> Exercise instructions
A) According to the blog post on Terracotta, which JDK class does the author's library use to collect and query data?
B) Reproduce the passage of the blog post on Terracotta between "Terracotta as distributed" and "to try Terracotta.", inclusive.
C) List every task in the numbered list of the blog post on Terracotta that the author wants Terracotta to take on.

Thursday, October 01, 2009

Terracotta as distributed DBMS? Bad idea!

Some months ago I have had a fucking genius idea about a new application. In order to start working to my idea I need to distributed at large tons of objects in several nodes around the Internet. After a deep research about all the best solutions available now I decided to try Terracotta.

Basically I need a real distributed Object repository so why don't create a simple Object DBMS virtually all in RAM and let to Terracotta most of the hard work?
  1. Handle the cache on nodes
  2. Manage the object/page fault in a transparent way for the application
  3. Share the load among nodes
  4. And obviously: read/write objects in persistent way
So I've developed a very simple library that uses the JDK 1.6+ TreeMap to collect data and to query them. I was surprised to discover how much terracotta makes a good job in hiding the dirty work and complexity of data distribution.

> Information shown
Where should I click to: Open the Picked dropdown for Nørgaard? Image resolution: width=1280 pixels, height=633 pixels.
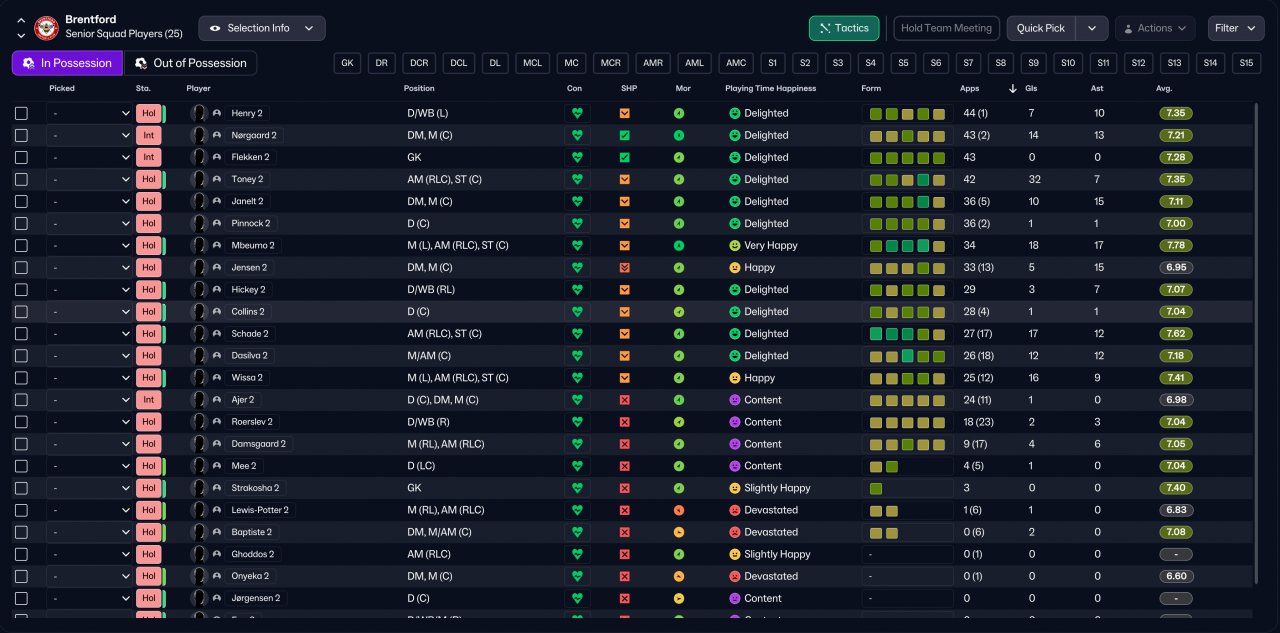tap(90, 136)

> Written answers
A) The JDK 1.6+ TreeMap.

B)
Terracotta as distributed DBMS? Bad idea!

Some months ago I have had a fucking genius idea about a new application. In order to start working to my idea I need to distributed at large tons of objects in several nodes around the Internet. After a deep research about all the best solutions available now I decided to try Terracotta.

C)
- Handle the cache on nodes
- Manage the object/page fault in a transparent way for the application
- Share the load among nodes
- Read/write objects in persistent way